平成21年12月 第2383号(12月2日)
■分野別質保証のシンポ開く
日本学術会議・朝日新聞
11月23日、日本学術会議および朝日新聞社は、東京大学安田講堂において、公開シンポジウム「大学教育の分野別質保証に向けて―日本学術会議からの報告」を開催した。
昨年12月末の中教審答申「学士課程教育の構築に向けて」は、学部段階の教育を学士課程の教育として本質的に立て直す必要があることを指摘し、日本学術会議に分野別質保証の枠組みづくりを依頼した。これを受け同会議では、「大学教育の分野別質保証の在り方検討委員会」を設置し、@質保証枠組み検討分科会、A教養教育・共通教育検討分科会、B大学と職業との接続検討分科会の三つの分科会を設け、検討を進めてきた。
シンポジウムでは、次の五氏のパネリストからの発表の後、パネルディスカッションが行われた。▽広田照幸日本大学教授、▽小林傅司大阪大学教授、▽本田由紀東京大学教授、▽籾井勝人日本ユニシス代表取締役社長、▽北原和夫国際基督教大学教授(同委員長)。
広田氏は、分野別質保証のための参照基準について、現在までの審議経過を紹介。「重要なことは、日本学術会議が策定した参照基準をなぞることではなく、各大学での教育課程編成が実効的に機能していくことである」と述べた。
小林氏は、教養教育・共通教育検討分科会の議論から、今日的な教養と教養教育について、「教養」を授けることは大学の使命であり、教養教育においては、教育手法の改革が必要であると述べた。

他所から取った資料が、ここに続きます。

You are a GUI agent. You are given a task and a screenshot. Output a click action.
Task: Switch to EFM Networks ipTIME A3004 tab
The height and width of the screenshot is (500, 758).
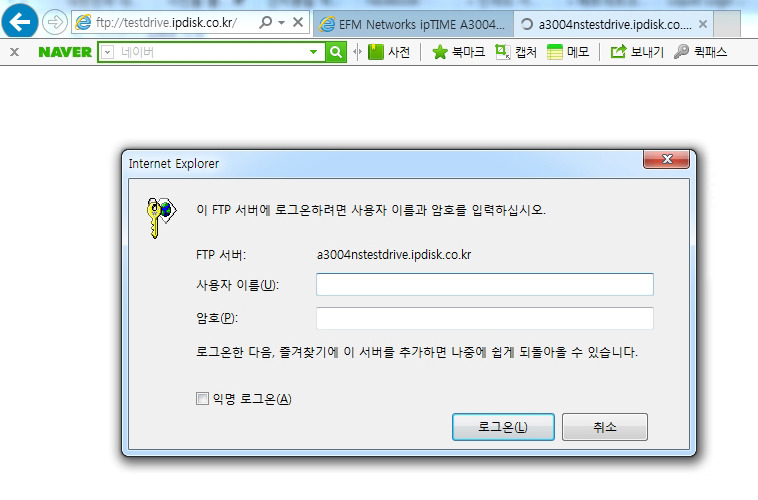(414, 24)
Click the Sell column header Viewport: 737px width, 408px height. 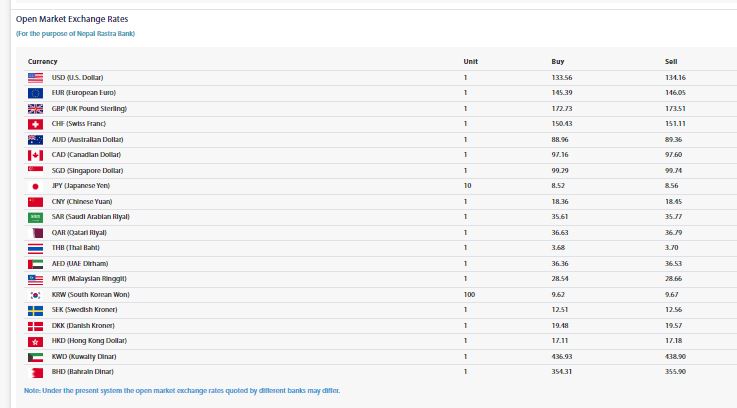click(x=671, y=61)
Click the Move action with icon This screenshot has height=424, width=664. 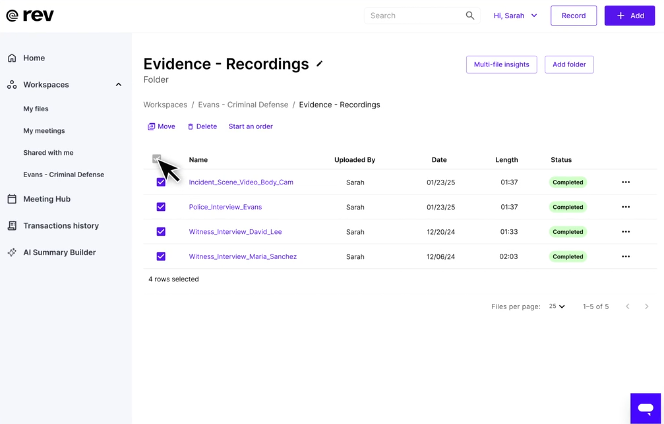coord(161,127)
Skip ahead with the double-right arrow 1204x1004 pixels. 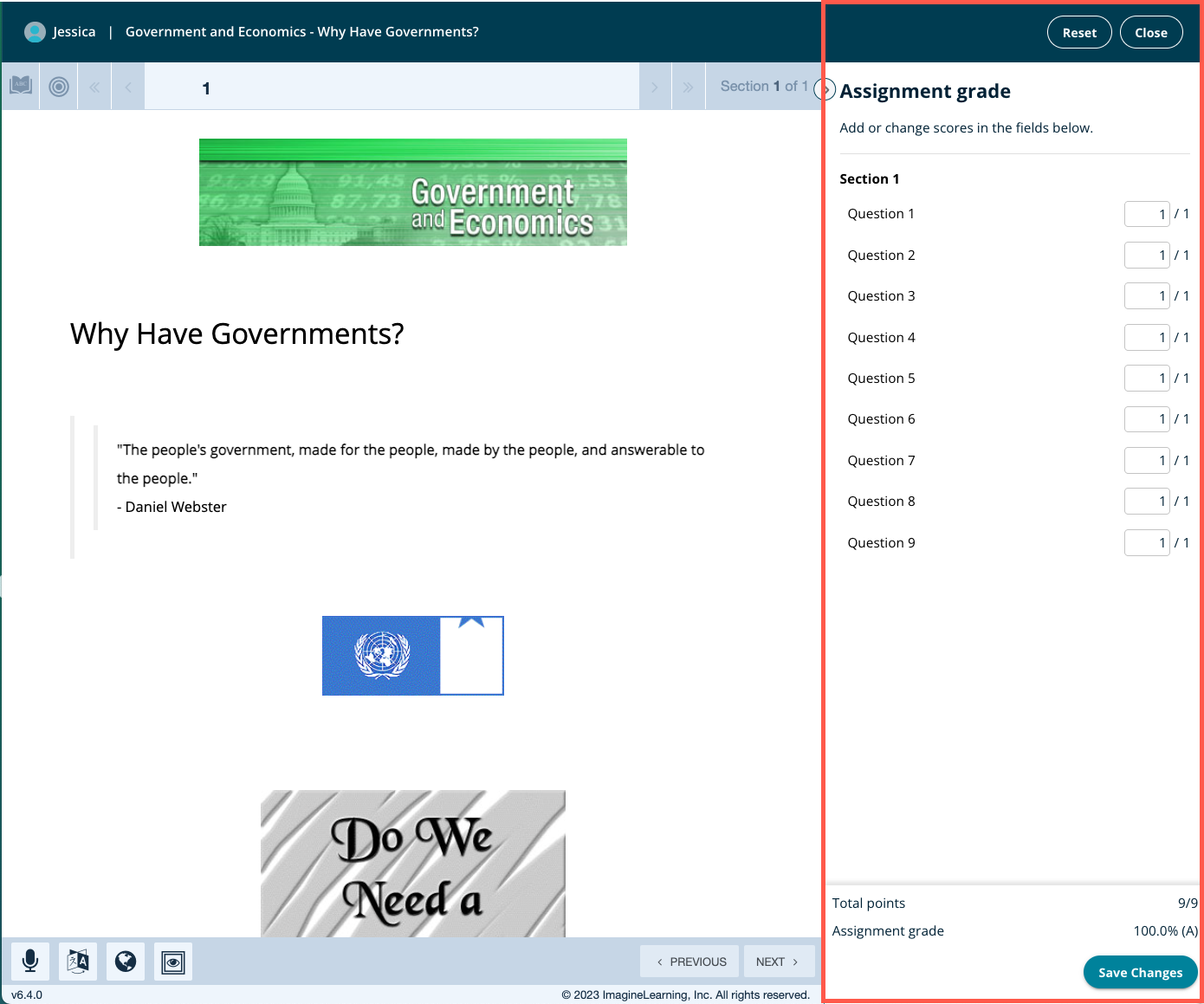pyautogui.click(x=688, y=86)
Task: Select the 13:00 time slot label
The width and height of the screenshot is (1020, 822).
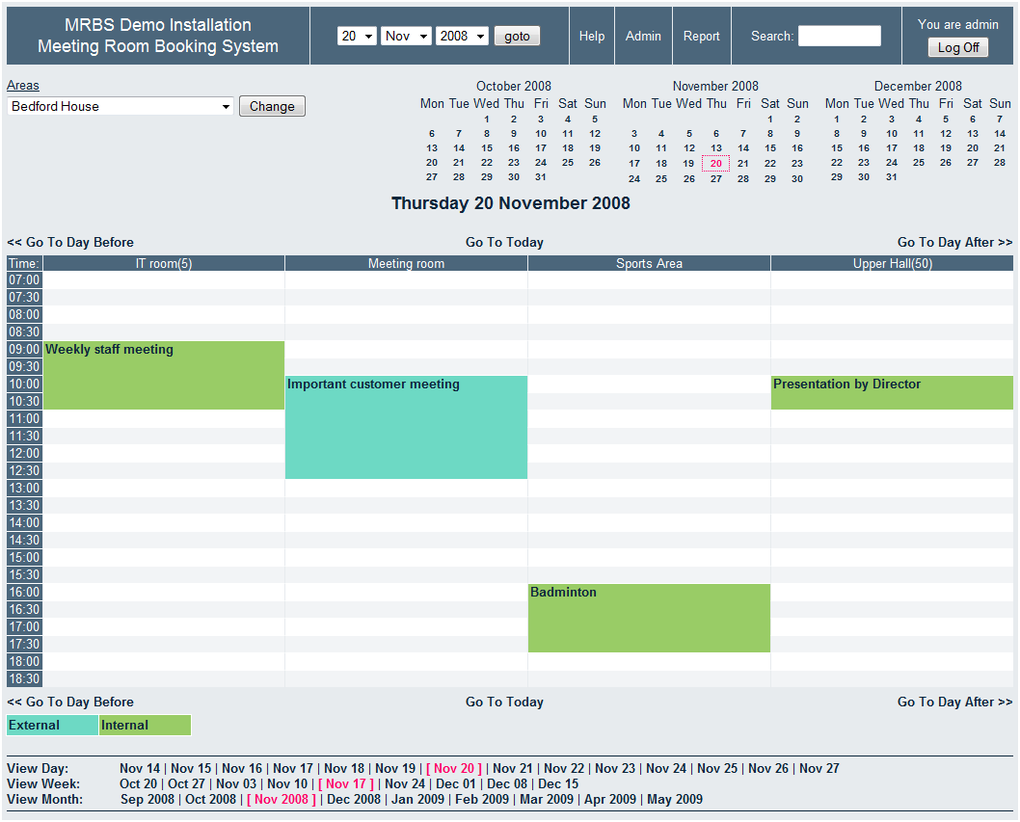Action: click(x=24, y=488)
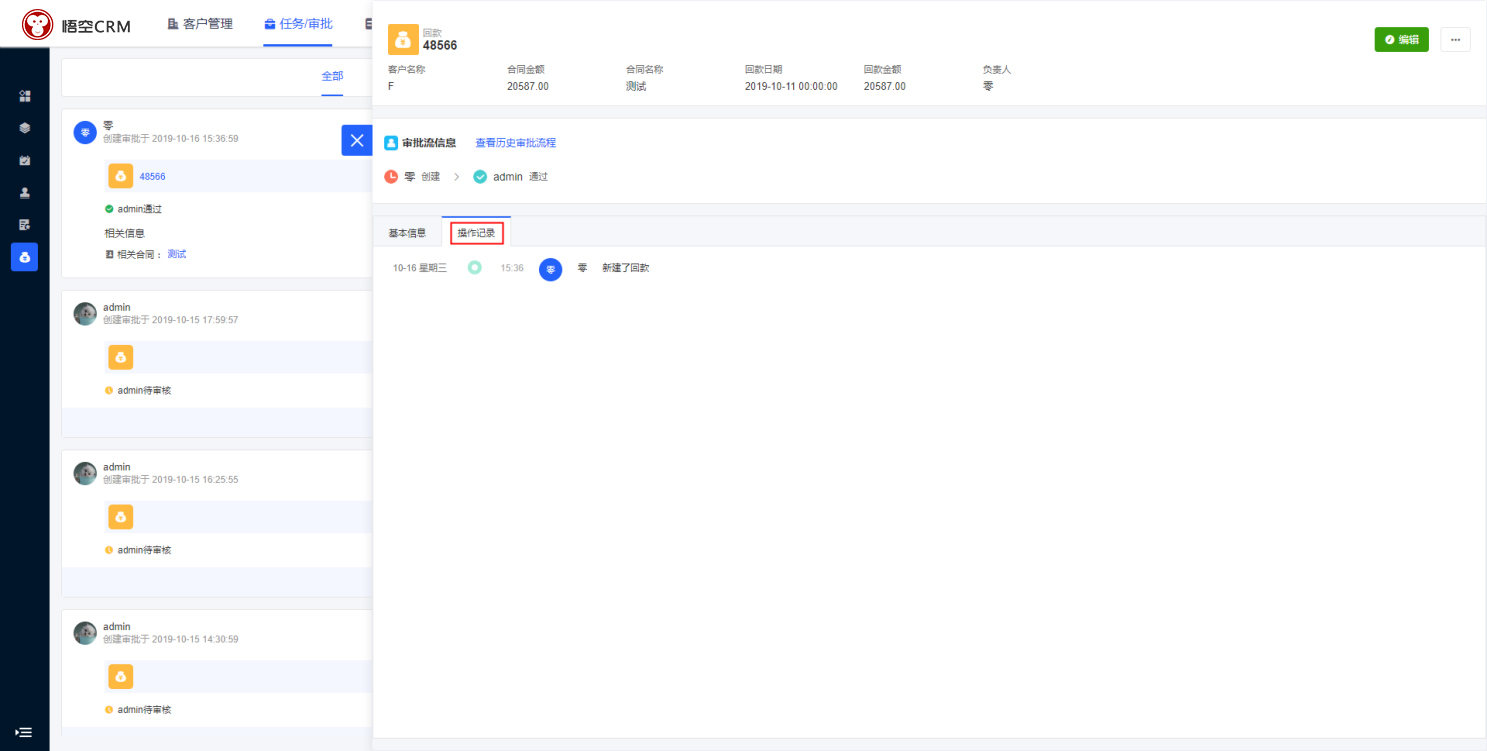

本田氏は、@大学に対して教育の職業的レリバンスについての方針の明示、A企業に対して早期化の抑制、大学教育修了後の就活の推進などを提言。また、籾井氏は、大学教育についての考えについて述べ、学生に養って欲しい力として、思考力と語学力を挙げた。
最後に登壇した北原氏は、世界的課題を一学問分野の専門家だけでは担えず、分野、国家、階層などの差異を超えて協働する知性が重要であると述べた上で、「参照基準は、大学評価とは別の、実質的質保証となるような“説明責任”の取り方」であると述べた。
なお、検討されている質保証の枠組みの意義や疑問点について、大森不二雄熊本大学教授がアルカディア学報において、論じているので参照されたい。